Optimising your nutritional status is essential before and after a thoracic operation. It is widely demonstrated that adequate nutritional status is key to improving effectiveness of your treatment, long term survival, quality of life and limit complications after surgery. A poor nutritional status can affect your healing following surgery and increase the risk of complications (i.e. infection). Our team of experienced dieticians are able to assess your needs and implement an individualised nutrition plan before and after your operation. They can also provide you with support should you require chemotherapy and/or immunotherapy before or after your operation.
Pain control
If you are scheduled for surgery, one of our Consultant Anaesthetists will come and discuss with you the type of anaesthetics required and the postoperative analgesia. For most complex cases, an epidural catheter or a paravertebral catheter are used to give you the best possible pain relief following your operation.

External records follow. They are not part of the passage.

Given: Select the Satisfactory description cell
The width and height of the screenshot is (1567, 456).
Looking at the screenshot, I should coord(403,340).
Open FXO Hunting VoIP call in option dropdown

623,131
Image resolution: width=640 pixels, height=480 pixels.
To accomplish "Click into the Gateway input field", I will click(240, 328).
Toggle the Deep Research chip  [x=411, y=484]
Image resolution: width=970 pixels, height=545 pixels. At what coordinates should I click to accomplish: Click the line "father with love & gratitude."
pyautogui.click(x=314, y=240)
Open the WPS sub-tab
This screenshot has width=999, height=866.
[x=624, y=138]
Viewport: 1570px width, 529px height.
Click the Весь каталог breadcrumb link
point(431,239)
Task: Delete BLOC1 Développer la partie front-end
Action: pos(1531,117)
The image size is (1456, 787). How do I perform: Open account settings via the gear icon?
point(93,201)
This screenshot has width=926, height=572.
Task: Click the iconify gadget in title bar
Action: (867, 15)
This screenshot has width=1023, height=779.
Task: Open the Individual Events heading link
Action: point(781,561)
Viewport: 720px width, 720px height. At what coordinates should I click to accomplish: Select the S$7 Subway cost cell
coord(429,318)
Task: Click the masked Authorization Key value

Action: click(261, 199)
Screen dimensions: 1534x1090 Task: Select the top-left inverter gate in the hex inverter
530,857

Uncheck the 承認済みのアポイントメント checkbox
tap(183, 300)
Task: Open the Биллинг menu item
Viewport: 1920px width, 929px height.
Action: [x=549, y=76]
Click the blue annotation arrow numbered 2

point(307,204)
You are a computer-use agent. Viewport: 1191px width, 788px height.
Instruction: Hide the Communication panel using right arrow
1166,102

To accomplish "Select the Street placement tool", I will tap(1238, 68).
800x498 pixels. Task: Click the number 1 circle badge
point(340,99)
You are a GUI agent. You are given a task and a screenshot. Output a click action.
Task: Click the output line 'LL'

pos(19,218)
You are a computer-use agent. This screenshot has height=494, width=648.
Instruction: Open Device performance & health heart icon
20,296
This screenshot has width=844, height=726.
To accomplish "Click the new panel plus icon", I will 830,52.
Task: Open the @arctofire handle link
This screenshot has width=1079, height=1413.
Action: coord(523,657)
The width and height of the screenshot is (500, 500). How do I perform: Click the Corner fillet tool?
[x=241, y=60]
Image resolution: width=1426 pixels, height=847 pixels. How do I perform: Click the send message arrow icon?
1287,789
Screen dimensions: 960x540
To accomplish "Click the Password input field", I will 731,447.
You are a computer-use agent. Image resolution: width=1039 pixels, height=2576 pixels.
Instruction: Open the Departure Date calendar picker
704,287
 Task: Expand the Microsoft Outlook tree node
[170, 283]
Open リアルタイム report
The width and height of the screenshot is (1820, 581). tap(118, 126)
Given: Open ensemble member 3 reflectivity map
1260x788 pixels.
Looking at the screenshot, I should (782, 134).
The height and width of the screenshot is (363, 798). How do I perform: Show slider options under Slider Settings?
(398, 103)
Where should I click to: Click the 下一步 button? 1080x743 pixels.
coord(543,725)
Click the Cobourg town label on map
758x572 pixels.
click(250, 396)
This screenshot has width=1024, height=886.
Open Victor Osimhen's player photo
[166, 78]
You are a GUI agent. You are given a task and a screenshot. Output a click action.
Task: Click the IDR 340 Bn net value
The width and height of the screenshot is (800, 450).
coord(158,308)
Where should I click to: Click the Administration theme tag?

These are usually placed by the Anaesthetist or the Surgeon in theatre, before or during your operation. Local anaesthetics are continuously infused near your spinal cord through a small catheter placed in your back and left in place for two to four days. Alternatively, the Surgeon may inject local anaesthetics directly into the chest wall at the end of your procedure and the anaesthetist will set up a patient-controlled analgesia system called PCA by connecting a small venous cannula to a pump and a patient-activated button while you are in the recovery area. This will allow you to inject small boluses of morphine intravenously every time you press the button. Once the chest drains have been removed and the pain is mild to moderate, pain will usually be controlled by pain killers given orally.